Start of Stored data

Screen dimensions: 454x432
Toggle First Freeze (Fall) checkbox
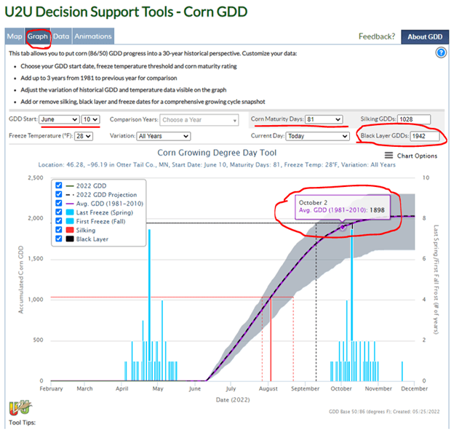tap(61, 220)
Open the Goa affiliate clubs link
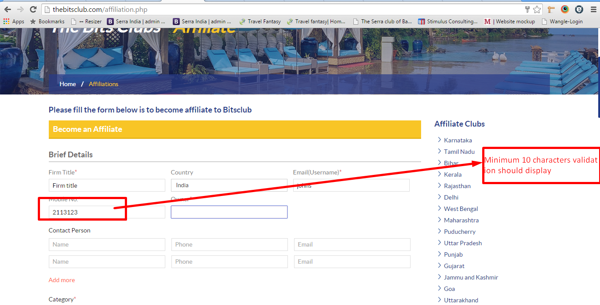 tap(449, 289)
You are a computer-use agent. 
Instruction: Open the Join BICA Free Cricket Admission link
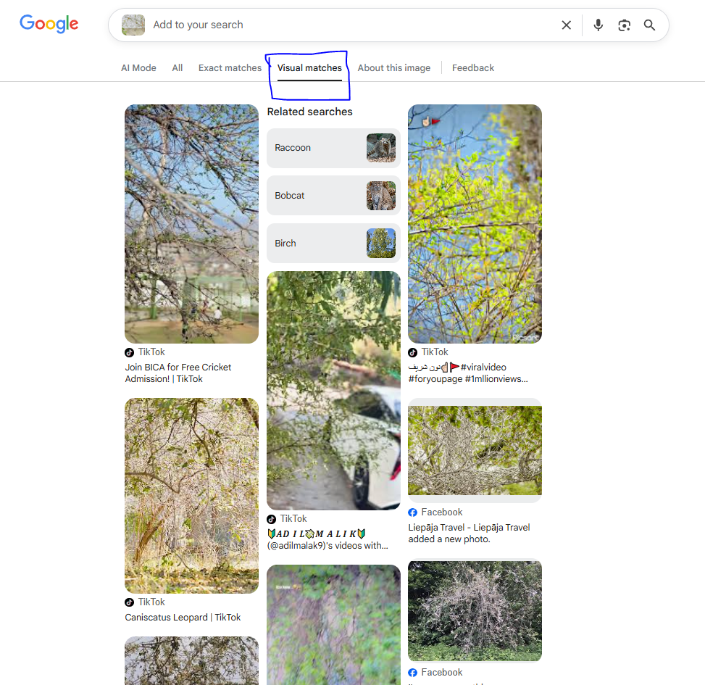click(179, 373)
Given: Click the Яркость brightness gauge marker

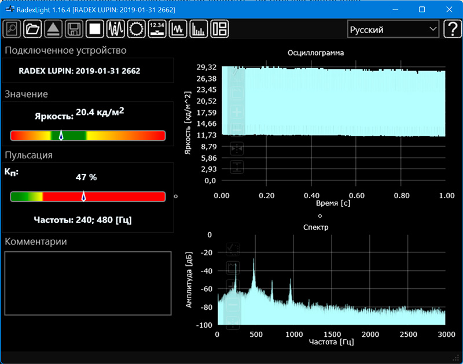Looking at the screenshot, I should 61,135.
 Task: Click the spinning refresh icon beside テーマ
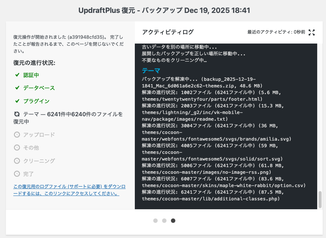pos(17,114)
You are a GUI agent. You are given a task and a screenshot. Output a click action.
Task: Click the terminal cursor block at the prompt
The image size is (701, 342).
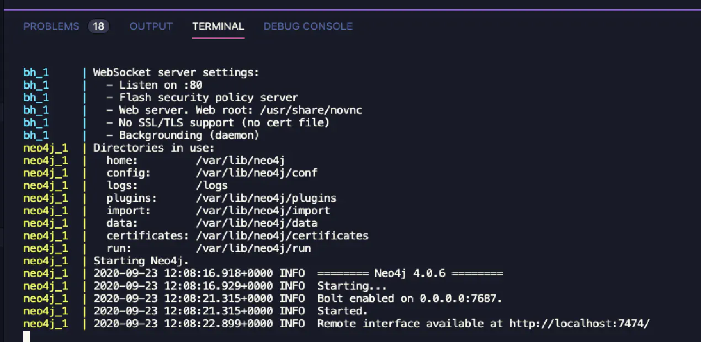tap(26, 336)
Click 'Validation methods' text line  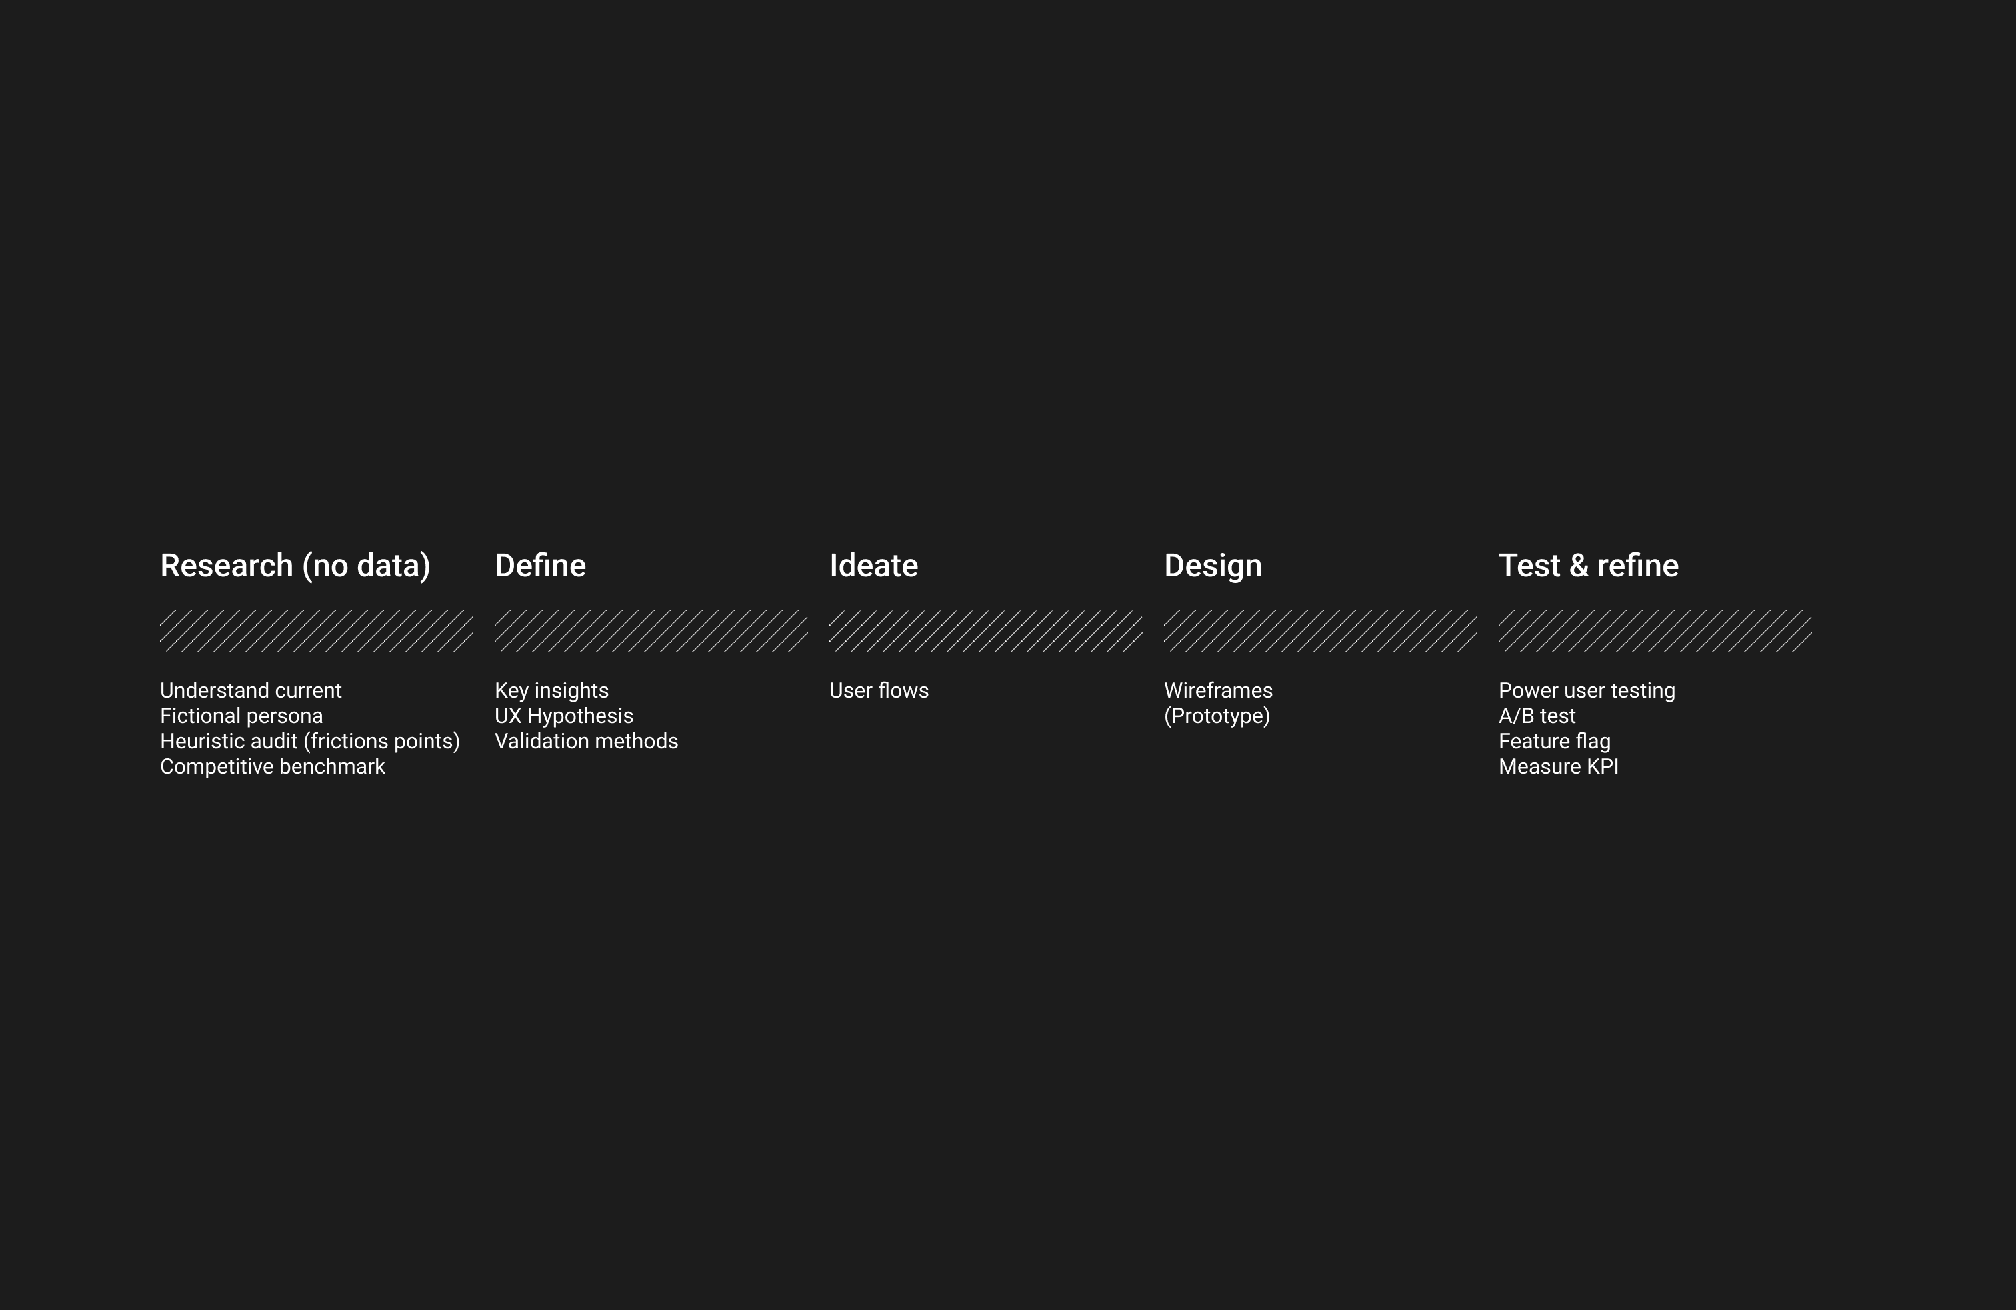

End of Stored data

◆ Do this
Reproduce the items verbatim, beginning with the line that contains "You are a computer-use agent." and continuing through the line that contains "pos(17,114)", both included. Leave the pictures out of your copy.

◆ Correct result
You are a computer-use agent. 
Instruction: Open the Join BICA Free Cricket Admission link
click(179, 373)
Given: Click the Яркость brightness gauge marker

Looking at the screenshot, I should 61,135.
 Task: Click the spinning refresh icon beside テーマ
pos(17,114)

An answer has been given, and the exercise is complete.